Briefly, I'm sitting on a Linux cluster, about which the user guide says
that the login nodes are based on the RHEL6, while the computing nodes
use CentOS 6. Jobs are submitted using SLURM.
So there I go, requesting a short interactive test session using:
srun -p test -n4 -t 0:15:00 --pty Rmpi --no-save
Here Rmpi is the modified R_home_dir/bin/R mentioned in the Rprofile file
that comes with Rmpi ("This R profile can be used when a cluster does not
allow spawning --- Another way is to modify R_home_dir/bin/R by
adding...").
When my session starts, I get these messages:
master (rank 0, comm 1) of size 4 is running on: c1
slave1 (rank 1, comm 1) of size 4 is running on: c1
slave2 (rank 2, comm 1) of size 4 is running on: c1
slave3 (rank 3, comm 1) of size 4 is running on: c1
before the prompt. Sounds good, and if I go check top on the c1 node,
there I see 3 R's churning away happily at 100% cpu time, and one not
doing much. As it should be, as far as I can tell?

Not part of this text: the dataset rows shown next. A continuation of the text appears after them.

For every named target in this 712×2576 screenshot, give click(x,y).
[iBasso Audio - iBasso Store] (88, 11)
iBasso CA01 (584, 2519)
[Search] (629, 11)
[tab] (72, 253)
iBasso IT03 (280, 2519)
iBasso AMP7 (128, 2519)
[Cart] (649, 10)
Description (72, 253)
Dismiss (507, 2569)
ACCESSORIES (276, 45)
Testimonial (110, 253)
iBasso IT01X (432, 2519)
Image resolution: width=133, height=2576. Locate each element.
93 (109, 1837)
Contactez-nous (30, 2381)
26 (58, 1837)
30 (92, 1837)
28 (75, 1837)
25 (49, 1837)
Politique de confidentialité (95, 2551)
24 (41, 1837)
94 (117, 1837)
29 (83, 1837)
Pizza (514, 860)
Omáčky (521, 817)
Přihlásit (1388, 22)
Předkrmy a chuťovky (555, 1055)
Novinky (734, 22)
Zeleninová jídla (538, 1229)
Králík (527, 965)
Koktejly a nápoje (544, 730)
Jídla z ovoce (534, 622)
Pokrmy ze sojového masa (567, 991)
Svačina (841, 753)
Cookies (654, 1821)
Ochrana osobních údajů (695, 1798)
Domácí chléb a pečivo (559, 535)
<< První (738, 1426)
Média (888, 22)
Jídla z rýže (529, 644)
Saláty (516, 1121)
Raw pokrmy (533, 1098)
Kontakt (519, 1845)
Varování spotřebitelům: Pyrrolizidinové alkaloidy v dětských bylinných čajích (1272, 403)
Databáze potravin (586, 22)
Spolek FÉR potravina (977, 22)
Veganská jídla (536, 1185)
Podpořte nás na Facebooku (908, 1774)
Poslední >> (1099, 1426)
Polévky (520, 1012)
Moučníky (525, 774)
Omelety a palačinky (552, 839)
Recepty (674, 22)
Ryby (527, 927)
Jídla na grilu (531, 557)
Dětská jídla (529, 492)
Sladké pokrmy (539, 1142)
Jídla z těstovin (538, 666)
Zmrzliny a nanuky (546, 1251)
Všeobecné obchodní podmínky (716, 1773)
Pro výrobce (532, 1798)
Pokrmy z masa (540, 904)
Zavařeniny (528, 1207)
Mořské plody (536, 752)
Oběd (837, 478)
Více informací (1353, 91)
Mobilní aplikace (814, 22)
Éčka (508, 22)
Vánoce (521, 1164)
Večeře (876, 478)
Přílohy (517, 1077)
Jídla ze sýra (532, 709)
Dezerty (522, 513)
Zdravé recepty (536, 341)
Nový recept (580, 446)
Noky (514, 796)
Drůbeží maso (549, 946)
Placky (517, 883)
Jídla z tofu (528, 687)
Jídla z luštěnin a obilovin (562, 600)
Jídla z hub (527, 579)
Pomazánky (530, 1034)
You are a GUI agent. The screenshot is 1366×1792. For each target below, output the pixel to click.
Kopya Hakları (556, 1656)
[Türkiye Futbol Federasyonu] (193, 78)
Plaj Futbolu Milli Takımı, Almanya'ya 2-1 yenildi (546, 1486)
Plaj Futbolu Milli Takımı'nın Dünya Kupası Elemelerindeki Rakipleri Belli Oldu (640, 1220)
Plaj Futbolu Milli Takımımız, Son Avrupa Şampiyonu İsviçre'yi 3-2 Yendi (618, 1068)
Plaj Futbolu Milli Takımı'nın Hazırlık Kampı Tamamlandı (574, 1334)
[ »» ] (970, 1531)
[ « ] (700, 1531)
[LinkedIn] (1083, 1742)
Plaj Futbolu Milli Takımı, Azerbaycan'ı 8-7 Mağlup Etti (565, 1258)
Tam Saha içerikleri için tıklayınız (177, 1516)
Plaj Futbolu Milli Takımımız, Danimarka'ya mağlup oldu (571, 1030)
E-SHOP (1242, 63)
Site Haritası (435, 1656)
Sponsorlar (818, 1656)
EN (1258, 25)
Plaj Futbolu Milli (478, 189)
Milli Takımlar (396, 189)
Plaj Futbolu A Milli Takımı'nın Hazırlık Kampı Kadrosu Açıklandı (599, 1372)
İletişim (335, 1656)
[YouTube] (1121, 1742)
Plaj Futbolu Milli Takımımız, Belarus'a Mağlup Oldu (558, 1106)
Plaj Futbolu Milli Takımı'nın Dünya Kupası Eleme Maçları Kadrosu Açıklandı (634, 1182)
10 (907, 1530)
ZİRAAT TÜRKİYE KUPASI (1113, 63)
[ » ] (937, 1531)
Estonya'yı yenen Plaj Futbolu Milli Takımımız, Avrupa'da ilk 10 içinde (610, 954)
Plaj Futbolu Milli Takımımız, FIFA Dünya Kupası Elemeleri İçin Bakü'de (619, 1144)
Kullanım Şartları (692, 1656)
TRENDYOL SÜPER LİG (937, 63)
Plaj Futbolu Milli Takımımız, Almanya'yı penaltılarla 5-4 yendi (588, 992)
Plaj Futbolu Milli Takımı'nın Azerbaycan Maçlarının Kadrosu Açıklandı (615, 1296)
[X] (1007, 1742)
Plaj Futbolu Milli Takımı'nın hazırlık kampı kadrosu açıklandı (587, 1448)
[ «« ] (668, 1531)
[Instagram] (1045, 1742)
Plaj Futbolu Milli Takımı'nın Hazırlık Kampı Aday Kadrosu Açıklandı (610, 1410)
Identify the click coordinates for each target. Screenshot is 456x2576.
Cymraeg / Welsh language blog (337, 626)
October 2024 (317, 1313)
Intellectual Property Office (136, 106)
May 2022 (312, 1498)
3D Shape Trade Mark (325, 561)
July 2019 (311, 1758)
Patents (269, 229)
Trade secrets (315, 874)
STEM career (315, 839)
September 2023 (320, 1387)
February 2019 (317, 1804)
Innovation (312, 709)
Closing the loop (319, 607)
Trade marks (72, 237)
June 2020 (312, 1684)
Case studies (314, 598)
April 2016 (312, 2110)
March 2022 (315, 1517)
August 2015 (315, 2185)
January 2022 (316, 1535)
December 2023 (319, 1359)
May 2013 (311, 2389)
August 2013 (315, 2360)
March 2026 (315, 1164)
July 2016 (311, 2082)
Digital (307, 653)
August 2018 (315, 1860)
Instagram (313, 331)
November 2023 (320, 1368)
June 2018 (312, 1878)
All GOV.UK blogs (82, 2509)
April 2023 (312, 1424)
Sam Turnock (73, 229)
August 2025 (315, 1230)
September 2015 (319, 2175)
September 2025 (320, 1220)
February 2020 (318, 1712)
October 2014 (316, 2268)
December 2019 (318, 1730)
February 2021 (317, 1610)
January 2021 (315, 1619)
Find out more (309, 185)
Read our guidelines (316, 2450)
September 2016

If I then run this little test:
funtorun<-function(k) {
system.time(sort(runif(1e7)))
}
system.time(a<-mpi.apply(1:3,funtorun))
a
b<-a
system.time(for(i in 1:3) b[[i]]<-system.time(sort(runif(1e7))))
b
it goes through nicely, and the mpi.apply part takes about 2.6 seconds in
total, with each of the 3 sorts taking about that same time, while the
latter for-loop takes about 7 seconds in total, each of the three sorts
taking about 2.3 seconds. Nice, that tells me the workers will do stuff,
simultaneously, when requested correctly.
But if I try this instead:
library(doMPI)
cl<-startMPIcluster()
registerDoMPI(cl)
system.time(a<-foreach(i=1:3) %dopar% system.time(sort(runif(1e7))))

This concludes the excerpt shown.